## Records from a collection
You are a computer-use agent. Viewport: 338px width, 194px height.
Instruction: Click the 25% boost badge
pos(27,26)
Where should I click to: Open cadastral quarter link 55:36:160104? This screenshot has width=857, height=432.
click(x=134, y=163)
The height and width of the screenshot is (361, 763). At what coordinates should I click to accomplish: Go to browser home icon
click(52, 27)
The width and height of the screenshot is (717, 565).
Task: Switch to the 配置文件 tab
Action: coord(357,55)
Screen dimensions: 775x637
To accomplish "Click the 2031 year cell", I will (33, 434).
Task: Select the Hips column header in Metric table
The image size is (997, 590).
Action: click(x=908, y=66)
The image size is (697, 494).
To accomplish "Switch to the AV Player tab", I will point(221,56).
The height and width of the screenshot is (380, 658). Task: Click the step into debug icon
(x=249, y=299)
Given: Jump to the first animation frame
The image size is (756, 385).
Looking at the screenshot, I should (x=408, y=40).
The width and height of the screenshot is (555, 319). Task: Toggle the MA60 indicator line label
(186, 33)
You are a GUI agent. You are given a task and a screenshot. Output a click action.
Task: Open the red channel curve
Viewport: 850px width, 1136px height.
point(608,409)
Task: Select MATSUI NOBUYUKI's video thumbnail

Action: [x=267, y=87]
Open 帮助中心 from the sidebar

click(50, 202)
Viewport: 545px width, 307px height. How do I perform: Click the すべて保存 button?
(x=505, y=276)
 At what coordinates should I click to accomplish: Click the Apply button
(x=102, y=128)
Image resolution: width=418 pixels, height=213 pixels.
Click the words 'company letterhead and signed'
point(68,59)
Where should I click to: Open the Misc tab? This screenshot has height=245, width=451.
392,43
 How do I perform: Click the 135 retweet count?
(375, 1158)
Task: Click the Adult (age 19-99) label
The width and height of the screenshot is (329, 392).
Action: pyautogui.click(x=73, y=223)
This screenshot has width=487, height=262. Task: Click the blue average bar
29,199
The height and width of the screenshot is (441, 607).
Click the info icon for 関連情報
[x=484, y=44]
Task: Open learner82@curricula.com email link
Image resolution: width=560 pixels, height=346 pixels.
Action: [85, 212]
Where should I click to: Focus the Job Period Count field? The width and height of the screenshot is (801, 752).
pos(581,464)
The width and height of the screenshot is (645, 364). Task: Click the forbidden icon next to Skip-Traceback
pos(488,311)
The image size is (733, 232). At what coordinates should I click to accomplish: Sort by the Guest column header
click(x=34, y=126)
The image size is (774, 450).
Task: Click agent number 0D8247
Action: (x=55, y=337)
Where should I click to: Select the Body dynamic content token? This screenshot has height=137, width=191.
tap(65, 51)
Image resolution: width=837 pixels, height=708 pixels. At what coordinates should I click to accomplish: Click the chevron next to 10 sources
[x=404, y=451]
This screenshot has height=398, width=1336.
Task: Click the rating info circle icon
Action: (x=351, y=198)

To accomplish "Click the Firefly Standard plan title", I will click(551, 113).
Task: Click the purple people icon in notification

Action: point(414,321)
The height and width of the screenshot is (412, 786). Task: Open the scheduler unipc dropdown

## Instructions for the task
The response has to match the data exactly, line for line.

## Result for this exercise
You are a computer-use agent. Viewport: 338px width, 194px height.
Instruction: Click the 25% boost badge
pos(27,26)
Where should I click to: Open cadastral quarter link 55:36:160104? This screenshot has width=857, height=432.
click(x=134, y=163)
The height and width of the screenshot is (361, 763). At what coordinates should I click to accomplish: Go to browser home icon
click(52, 27)
The width and height of the screenshot is (717, 565).
Task: Switch to the 配置文件 tab
Action: coord(357,55)
Screen dimensions: 775x637
To accomplish "Click the 2031 year cell", I will (33, 434).
Task: Select the Hips column header in Metric table
The image size is (997, 590).
Action: click(x=908, y=66)
The image size is (697, 494).
To accomplish "Switch to the AV Player tab", I will point(221,56).
The height and width of the screenshot is (380, 658). Task: Click the step into debug icon
(x=249, y=299)
Given: Jump to the first animation frame
The image size is (756, 385).
Looking at the screenshot, I should (x=408, y=40).
The width and height of the screenshot is (555, 319). Task: Toggle the MA60 indicator line label
(186, 33)
You are a GUI agent. You are given a task and a screenshot. Output a click action.
Task: Open the red channel curve
Viewport: 850px width, 1136px height.
point(608,409)
Task: Select MATSUI NOBUYUKI's video thumbnail

Action: [x=267, y=87]
Open 帮助中心 from the sidebar

click(50, 202)
Viewport: 545px width, 307px height. How do I perform: Click the すべて保存 button?
(x=505, y=276)
 At what coordinates should I click to accomplish: Click the Apply button
(x=102, y=128)
Image resolution: width=418 pixels, height=213 pixels.
Click the words 'company letterhead and signed'
point(68,59)
Where should I click to: Open the Misc tab? This screenshot has height=245, width=451.
392,43
 How do I perform: Click the 135 retweet count?
(375, 1158)
Task: Click the Adult (age 19-99) label
The width and height of the screenshot is (329, 392).
Action: pyautogui.click(x=73, y=223)
This screenshot has width=487, height=262. Task: Click the blue average bar
29,199
The height and width of the screenshot is (441, 607).
Click the info icon for 関連情報
[x=484, y=44]
Task: Open learner82@curricula.com email link
Image resolution: width=560 pixels, height=346 pixels.
Action: [85, 212]
Where should I click to: Focus the Job Period Count field? The width and height of the screenshot is (801, 752).
pos(581,464)
The width and height of the screenshot is (645, 364). Task: Click the forbidden icon next to Skip-Traceback
pos(488,311)
The image size is (733, 232). At what coordinates should I click to accomplish: Sort by the Guest column header
click(x=34, y=126)
The image size is (774, 450).
Task: Click agent number 0D8247
Action: (x=55, y=337)
Where should I click to: Select the Body dynamic content token? This screenshot has height=137, width=191.
tap(65, 51)
Image resolution: width=837 pixels, height=708 pixels. At what coordinates should I click to accomplish: Click the chevron next to 10 sources
[x=404, y=451]
This screenshot has height=398, width=1336.
Task: Click the rating info circle icon
Action: (x=351, y=198)

To accomplish "Click the Firefly Standard plan title", I will click(551, 113).
Task: Click the purple people icon in notification

Action: point(414,321)
The height and width of the screenshot is (412, 786). Task: Open the scheduler unipc dropdown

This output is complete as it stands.